Nvidia with unusually fast coding model on plate-sized chips
12 days ago
- #AI
- #Coding
- #OpenAI
- OpenAI released GPT-5.3-Codex-Spark, its first production AI model running on non-Nvidia hardware (Cerebras chips).
- The model delivers code at over 1,000 tokens per second, 15x faster than its predecessor.
- Anthropic’s Claude Opus 4.6 in fast mode reaches 2.5x its standard speed (68.2 tokens per second).
- Codex-Spark is available to ChatGPT Pro subscribers ($200/month) via Codex app, CLI, and VS Code extension.
- Features a 128,000-token context window and is text-only at launch.

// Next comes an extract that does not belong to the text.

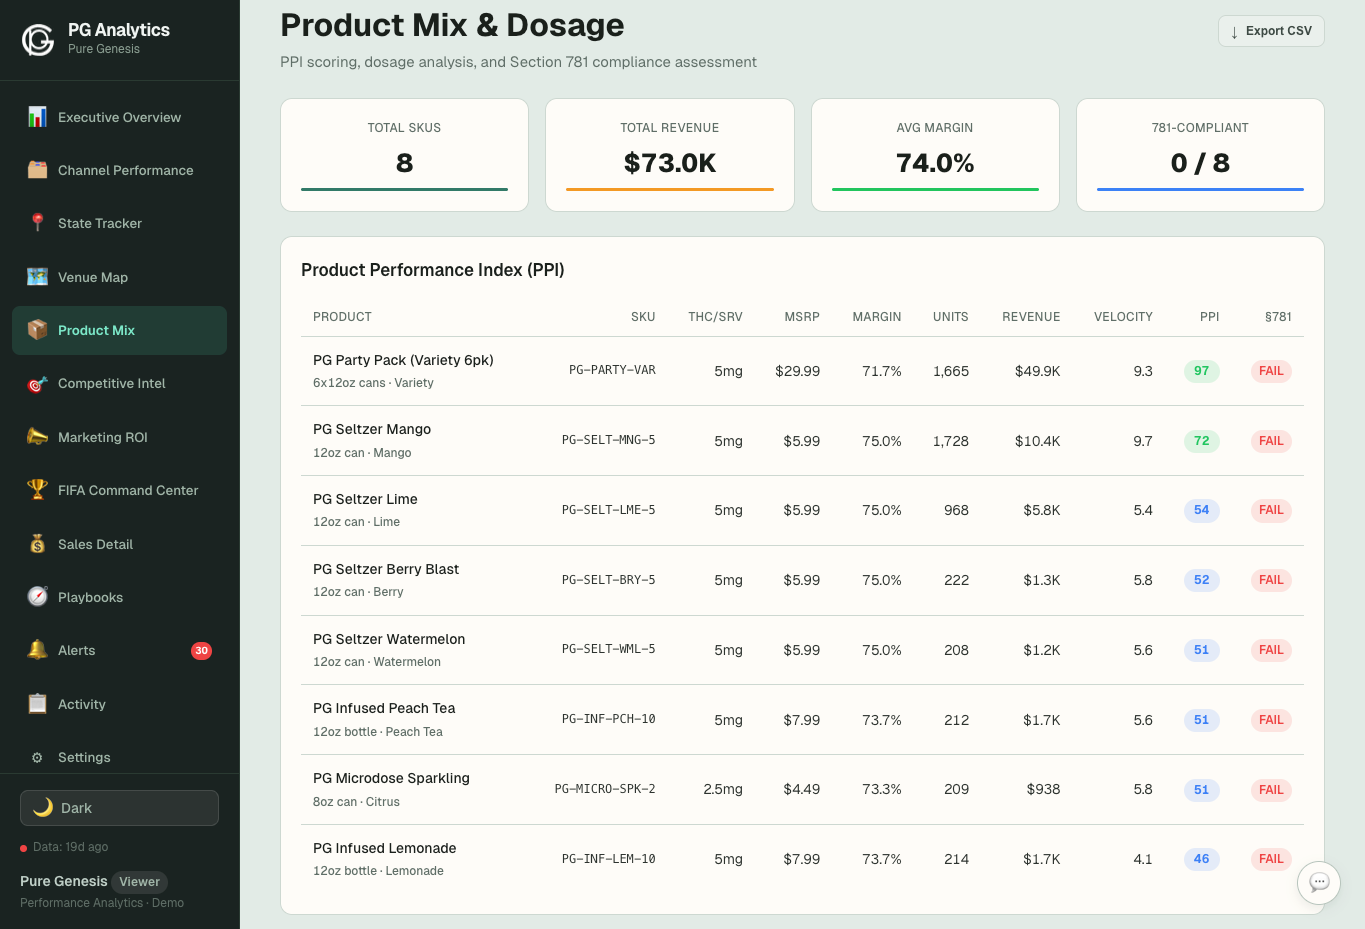Open the FIFA Command Center trophy icon
Image resolution: width=1365 pixels, height=929 pixels.
click(35, 490)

- Tuned for speed over depth, optimized for coding, not general-purpose tasks like GPT-5.3.
- Outperforms GPT-5.1-Codex-mini on SWE-Bench Pro and Terminal-Bench 2.0 but lacks independent validation.
- Previously, Codex was slower than Claude Code in tests (e.g., Minesweeper clone creation).
- GPT-5.3-Codex-Spark’s speed (1,000 tokens/sec) surpasses OpenAI’s Nvidia-based models (GPT-4o: ~147 tokens/sec).